[[ SUPPLIED MATERIAL open ]]

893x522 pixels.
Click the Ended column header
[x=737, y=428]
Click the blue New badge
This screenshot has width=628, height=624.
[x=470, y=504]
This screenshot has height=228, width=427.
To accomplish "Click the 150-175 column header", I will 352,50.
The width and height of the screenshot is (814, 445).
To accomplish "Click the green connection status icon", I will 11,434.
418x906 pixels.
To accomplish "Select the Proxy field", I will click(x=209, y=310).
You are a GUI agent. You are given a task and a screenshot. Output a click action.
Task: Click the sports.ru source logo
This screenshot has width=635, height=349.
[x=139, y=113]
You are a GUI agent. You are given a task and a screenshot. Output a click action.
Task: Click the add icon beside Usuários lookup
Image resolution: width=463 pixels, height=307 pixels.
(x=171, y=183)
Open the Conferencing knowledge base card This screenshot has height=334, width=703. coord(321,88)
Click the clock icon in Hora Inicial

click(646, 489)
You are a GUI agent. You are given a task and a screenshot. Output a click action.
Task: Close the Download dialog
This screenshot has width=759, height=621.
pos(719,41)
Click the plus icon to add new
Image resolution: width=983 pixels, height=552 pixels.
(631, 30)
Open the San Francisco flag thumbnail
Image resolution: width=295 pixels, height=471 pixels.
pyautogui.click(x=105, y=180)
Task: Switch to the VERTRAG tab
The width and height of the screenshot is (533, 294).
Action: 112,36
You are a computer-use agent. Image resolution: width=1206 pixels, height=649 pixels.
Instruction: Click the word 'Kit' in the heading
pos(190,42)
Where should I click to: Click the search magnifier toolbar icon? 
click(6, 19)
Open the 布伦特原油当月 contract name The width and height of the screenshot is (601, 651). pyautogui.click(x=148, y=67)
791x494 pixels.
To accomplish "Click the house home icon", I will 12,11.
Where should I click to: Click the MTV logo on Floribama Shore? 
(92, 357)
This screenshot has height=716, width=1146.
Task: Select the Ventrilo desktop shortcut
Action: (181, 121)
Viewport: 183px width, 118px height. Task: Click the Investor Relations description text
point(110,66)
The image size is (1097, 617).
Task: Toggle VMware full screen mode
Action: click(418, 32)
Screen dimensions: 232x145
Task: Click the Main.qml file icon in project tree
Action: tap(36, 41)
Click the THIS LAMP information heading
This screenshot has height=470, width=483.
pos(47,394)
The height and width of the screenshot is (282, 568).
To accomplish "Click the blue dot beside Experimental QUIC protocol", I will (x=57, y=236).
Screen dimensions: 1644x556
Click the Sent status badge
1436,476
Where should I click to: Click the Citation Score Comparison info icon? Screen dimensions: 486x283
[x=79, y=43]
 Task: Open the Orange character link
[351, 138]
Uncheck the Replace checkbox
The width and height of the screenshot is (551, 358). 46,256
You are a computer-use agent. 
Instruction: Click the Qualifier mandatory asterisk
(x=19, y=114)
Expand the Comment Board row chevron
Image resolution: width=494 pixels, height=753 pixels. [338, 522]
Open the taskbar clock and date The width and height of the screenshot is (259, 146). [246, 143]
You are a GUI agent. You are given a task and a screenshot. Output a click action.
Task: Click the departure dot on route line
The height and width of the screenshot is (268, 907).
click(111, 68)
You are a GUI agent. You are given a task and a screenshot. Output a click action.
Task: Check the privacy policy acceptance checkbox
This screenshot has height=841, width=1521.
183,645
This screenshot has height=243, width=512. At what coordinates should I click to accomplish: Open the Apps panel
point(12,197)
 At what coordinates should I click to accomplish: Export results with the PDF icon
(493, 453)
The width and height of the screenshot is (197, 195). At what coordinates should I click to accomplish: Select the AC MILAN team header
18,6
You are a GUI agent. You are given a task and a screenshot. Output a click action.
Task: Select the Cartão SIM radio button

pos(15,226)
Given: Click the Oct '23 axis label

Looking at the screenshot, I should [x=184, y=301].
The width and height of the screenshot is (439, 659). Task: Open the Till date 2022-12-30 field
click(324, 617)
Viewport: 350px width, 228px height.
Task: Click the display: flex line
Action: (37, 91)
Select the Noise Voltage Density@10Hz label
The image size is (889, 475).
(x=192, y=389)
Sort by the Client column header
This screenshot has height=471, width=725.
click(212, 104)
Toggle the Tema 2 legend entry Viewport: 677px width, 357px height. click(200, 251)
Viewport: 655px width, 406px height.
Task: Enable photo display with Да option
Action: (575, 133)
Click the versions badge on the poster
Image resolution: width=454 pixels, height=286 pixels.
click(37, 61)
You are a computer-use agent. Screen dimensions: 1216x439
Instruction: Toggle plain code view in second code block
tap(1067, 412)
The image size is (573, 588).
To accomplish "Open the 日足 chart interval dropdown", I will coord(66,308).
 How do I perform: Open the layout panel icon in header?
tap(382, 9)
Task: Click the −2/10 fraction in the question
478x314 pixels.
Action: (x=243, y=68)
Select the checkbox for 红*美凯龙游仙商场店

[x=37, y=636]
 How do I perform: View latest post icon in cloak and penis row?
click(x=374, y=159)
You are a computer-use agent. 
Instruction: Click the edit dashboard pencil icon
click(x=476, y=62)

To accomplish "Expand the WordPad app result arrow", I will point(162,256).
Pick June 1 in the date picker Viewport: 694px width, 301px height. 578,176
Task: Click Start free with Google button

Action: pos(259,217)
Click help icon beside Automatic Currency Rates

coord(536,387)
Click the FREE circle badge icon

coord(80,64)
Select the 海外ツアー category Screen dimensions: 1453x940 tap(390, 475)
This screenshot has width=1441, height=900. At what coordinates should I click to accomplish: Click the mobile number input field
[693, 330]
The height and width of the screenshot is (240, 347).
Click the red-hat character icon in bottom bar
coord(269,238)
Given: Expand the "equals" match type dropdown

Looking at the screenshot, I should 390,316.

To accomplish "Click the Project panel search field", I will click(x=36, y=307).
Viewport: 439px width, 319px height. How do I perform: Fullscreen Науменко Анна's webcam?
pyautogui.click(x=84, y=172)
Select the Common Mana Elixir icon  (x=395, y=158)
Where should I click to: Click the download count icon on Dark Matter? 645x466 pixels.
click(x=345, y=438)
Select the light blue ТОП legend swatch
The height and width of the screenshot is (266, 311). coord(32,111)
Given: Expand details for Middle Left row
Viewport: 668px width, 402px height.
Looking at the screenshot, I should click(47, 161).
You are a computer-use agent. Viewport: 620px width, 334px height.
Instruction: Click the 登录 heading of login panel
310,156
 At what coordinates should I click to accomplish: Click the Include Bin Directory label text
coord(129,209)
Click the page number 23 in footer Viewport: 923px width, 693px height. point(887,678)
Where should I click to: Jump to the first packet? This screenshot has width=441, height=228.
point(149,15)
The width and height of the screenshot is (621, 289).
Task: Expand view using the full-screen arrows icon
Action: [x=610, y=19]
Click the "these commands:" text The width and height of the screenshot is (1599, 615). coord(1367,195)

[[ SUPPLIED MATERIAL closed ]]

In the records above, find each line holding "computer" and copy it.

You are a computer-use agent. Image resolution: width=1206 pixels, height=649 pixels.
You are a computer-use agent. 
You are a computer-use agent. Screen dimensions: 1216x439
You are a computer-use agent. 
You are a computer-use agent. Viewport: 620px width, 334px height.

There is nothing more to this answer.